On September 16th Facebook discovered unusual activity on its platform and an investigation was launched. On Tuesday, September 25th a vulnerability and security issue was identified that affected almost 50 million account. On Wednesday law enforcement was notified, and on Thursday the vulnerability was fixed and other security precautions (such as resetting 90 million access tokens) were implemented.

Impact? So far there is very little information what the impact of the attack was, who was behind the attack and whether the affected accounts were misused or any information accessed. Facebook has promised further details as the investigation goes forward.

Personally I think Facebook did a good job in quickly identifying and fixing the vulnerability. Also the transparent way this has been handled so far shows that Facebook is taking this issue seriously. Obviously a bug like this should not have been there in the first place but the reality is modern software is far too complex to avoid all bugs. In the end a company needs to focus its efforts not only on finding bugs before they go into production but also, as this case once again shows, focus in quickly detecting, identifying and dealing with issues as they happen and doing so in a fully transparent way.

 

Impact on the concept of identity federation

Does this break the case for identity federation? Of course not. The risks and complexity of directly handling identity data are known, and using a proven third party can provide both risk and cost reduction. Is this a blow against OAuth – no! To take a parallel example we haven’t thrown away web servers because of a few bugs in a website, OAuth provides a well tested and widely deployed secure and controlled mechanism for identity and access management.

In the wider sense this very much supports the use of external domain experts when designing and implementing identity standards. Facebook is a huge organisation with phenomenal technical talent and yet they were still victim to an exploit around its implementation of access tokens. Using existing and emerging standards it is possible to block this specific issue at source and ensure that any external sites that use Facebook as an Identity Provider (IdP) are also protected.
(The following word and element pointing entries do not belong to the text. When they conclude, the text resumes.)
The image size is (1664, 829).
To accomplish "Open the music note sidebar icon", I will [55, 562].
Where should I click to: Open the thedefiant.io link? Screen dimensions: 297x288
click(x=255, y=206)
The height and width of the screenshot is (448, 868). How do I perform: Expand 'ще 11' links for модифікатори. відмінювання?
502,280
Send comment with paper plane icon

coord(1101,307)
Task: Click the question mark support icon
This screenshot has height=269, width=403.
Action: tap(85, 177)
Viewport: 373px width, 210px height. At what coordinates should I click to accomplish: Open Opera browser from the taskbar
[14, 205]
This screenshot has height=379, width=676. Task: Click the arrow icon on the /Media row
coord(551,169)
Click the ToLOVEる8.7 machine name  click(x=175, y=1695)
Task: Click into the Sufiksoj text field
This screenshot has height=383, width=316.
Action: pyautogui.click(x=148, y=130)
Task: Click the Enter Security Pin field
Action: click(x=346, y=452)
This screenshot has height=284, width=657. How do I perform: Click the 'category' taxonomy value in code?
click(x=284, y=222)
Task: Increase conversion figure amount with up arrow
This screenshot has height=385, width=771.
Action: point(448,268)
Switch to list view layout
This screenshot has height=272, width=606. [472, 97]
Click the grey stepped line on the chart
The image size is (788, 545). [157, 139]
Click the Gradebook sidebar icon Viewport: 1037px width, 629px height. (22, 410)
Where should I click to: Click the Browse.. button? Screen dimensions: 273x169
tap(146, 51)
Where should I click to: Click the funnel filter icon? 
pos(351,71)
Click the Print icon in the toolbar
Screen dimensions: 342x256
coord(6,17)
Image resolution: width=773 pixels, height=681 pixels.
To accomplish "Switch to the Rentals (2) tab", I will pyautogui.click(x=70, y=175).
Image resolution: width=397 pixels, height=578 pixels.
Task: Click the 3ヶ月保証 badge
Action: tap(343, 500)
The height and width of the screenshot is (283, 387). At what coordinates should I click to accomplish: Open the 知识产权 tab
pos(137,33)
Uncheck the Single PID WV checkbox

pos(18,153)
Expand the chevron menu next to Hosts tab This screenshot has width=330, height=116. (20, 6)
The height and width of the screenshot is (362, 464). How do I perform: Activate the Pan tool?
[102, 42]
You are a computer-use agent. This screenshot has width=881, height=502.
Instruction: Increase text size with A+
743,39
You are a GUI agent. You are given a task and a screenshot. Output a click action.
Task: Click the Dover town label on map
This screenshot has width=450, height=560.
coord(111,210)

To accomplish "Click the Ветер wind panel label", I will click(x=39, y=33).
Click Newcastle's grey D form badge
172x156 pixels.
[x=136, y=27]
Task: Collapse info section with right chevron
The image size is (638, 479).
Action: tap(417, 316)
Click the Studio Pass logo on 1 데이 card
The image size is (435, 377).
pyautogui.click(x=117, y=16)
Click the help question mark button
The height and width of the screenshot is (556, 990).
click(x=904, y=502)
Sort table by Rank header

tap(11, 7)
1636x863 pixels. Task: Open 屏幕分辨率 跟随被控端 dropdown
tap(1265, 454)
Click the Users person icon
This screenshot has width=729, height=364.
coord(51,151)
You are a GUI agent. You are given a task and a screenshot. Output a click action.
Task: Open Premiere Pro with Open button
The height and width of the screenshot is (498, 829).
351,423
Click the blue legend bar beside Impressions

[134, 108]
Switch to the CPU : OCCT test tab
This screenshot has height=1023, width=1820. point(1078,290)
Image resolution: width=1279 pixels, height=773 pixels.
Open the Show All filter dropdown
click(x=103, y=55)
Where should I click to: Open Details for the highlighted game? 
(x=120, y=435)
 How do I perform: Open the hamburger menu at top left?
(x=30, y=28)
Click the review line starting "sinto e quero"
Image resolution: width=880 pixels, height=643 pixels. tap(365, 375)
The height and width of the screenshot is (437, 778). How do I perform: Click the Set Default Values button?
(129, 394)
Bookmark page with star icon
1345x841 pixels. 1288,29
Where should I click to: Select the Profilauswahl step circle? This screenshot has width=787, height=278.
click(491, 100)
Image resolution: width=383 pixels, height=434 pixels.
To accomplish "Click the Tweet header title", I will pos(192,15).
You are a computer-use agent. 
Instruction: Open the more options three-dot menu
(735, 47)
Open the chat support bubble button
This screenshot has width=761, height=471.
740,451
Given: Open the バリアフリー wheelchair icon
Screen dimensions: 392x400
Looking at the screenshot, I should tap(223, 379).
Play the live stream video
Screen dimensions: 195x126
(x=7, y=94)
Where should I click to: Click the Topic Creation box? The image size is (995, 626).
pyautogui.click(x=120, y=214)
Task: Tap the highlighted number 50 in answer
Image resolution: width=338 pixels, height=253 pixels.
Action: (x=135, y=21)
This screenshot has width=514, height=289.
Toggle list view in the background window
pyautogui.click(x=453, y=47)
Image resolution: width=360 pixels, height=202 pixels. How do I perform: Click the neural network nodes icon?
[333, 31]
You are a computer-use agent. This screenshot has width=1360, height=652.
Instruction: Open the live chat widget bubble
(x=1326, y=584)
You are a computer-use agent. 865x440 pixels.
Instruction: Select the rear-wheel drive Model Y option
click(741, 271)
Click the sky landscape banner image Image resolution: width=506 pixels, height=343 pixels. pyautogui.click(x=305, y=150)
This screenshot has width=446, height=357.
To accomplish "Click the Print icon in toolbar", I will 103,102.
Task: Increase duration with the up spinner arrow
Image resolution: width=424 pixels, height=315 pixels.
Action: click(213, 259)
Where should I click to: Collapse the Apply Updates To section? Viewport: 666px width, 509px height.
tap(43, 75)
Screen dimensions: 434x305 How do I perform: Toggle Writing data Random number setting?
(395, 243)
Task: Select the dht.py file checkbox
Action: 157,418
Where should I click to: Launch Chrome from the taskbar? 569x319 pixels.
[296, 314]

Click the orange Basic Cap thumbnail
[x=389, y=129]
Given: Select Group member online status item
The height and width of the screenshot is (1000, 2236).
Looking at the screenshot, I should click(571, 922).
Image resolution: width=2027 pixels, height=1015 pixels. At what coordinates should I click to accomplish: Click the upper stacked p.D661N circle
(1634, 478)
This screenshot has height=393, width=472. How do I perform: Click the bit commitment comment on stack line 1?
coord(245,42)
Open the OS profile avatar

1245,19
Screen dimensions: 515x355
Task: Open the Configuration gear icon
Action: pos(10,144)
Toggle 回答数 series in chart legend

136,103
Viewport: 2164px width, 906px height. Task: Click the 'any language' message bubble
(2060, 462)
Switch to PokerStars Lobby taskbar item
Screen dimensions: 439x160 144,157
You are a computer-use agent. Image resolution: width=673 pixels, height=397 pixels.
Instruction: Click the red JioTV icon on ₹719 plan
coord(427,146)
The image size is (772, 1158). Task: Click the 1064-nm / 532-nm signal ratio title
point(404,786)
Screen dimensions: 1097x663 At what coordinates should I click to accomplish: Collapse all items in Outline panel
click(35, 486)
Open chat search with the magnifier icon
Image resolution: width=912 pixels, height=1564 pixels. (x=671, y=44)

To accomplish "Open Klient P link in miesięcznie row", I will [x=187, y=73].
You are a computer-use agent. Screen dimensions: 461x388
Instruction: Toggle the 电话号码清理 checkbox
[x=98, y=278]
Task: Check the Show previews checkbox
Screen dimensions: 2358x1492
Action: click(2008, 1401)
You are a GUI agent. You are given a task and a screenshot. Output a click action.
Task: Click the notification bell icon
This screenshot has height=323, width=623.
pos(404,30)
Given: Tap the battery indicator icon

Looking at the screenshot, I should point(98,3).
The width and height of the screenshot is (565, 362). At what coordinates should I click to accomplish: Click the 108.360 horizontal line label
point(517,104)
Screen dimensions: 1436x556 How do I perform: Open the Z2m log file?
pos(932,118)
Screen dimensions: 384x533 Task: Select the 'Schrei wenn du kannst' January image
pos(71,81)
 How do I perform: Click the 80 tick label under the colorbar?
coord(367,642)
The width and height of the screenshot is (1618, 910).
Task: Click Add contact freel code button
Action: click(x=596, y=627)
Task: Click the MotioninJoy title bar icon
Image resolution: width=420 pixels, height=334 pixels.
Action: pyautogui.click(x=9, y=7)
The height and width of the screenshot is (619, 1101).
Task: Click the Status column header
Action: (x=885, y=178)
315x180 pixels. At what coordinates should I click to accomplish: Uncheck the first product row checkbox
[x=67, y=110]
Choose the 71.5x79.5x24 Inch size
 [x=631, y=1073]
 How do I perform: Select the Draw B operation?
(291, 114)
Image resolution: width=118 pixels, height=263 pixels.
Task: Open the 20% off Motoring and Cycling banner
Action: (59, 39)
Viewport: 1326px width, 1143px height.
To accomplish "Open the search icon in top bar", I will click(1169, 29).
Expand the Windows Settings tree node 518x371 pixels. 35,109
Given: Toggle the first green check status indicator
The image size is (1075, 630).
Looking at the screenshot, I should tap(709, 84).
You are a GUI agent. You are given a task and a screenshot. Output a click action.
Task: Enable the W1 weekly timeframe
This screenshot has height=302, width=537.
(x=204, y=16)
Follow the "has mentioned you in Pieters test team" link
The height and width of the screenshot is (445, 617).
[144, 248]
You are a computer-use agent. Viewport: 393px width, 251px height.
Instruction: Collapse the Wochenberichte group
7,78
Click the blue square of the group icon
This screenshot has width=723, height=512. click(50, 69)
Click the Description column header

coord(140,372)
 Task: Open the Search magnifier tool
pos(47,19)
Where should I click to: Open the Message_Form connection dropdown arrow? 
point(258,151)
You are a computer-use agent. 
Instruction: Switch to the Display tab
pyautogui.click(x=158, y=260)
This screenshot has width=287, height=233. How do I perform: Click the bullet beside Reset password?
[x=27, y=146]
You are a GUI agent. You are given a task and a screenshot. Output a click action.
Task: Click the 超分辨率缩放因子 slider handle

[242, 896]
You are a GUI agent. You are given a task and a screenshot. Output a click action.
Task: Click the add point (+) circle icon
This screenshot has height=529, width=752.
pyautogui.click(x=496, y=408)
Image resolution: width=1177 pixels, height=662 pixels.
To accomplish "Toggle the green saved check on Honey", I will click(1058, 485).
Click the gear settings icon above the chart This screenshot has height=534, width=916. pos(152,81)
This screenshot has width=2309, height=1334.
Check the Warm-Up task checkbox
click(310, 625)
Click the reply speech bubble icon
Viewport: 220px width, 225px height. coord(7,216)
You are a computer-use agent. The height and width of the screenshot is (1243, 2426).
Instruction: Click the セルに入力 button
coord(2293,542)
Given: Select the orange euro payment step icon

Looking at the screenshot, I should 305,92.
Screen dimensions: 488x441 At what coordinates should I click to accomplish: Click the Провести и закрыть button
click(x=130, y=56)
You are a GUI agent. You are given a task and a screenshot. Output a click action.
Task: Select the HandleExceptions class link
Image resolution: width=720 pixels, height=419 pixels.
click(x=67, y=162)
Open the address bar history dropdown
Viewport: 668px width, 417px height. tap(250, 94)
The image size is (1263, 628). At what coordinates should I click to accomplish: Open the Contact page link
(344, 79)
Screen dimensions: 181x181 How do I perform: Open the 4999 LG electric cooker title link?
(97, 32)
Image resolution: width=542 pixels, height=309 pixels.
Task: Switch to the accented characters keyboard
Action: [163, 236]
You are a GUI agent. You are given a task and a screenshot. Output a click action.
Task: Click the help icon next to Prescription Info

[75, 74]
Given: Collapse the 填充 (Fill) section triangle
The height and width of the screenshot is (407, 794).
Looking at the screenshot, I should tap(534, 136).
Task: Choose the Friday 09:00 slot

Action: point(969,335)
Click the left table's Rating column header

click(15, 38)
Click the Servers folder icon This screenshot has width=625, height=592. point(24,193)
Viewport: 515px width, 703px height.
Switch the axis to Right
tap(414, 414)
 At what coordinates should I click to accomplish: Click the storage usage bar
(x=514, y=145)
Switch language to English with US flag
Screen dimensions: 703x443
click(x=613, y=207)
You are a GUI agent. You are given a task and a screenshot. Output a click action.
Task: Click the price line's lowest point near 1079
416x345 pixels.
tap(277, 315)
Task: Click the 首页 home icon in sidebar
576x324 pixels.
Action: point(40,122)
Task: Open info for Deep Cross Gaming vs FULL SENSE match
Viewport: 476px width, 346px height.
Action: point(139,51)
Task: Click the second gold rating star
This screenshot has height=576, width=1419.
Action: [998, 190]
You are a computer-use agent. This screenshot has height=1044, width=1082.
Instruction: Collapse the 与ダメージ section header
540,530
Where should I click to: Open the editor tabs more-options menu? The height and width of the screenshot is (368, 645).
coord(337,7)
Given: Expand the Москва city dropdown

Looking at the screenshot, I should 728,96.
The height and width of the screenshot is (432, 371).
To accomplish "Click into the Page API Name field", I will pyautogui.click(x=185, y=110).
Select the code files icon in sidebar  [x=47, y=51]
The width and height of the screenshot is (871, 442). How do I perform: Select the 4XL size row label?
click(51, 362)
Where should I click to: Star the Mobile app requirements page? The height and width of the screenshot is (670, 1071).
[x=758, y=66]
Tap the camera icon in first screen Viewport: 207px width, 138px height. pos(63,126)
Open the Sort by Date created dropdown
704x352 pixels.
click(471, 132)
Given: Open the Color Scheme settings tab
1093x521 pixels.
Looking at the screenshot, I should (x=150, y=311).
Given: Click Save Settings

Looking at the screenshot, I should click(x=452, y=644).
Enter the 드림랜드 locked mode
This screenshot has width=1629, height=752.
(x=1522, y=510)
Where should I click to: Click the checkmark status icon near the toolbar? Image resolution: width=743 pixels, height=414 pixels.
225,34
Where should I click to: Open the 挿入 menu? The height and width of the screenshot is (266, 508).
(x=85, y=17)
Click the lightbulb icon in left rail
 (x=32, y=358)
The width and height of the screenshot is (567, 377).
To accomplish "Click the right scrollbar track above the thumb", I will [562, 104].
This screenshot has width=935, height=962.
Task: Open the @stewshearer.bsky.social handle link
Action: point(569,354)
This vulnerability will lead to many conversations about Facebook’s role as an identity provider (albeit a non-verified, social identity), and more widespread conversations about federating identity in general. For the federated identity system to continue to work even social identity providers like Facebook need to securely implement identity standards if they are to protect the digital identities used to log into external services and applications. When we start thinking about the risks created with a poor implementation verified identities, the stakes become dramatically higher.

If there’s something to learn here, no matter how large a developer organisation some companies have, it’s well worth considering working with a proven identity federation solution, delivered by domain experts, rather than risk getting it wrong by building inhouse.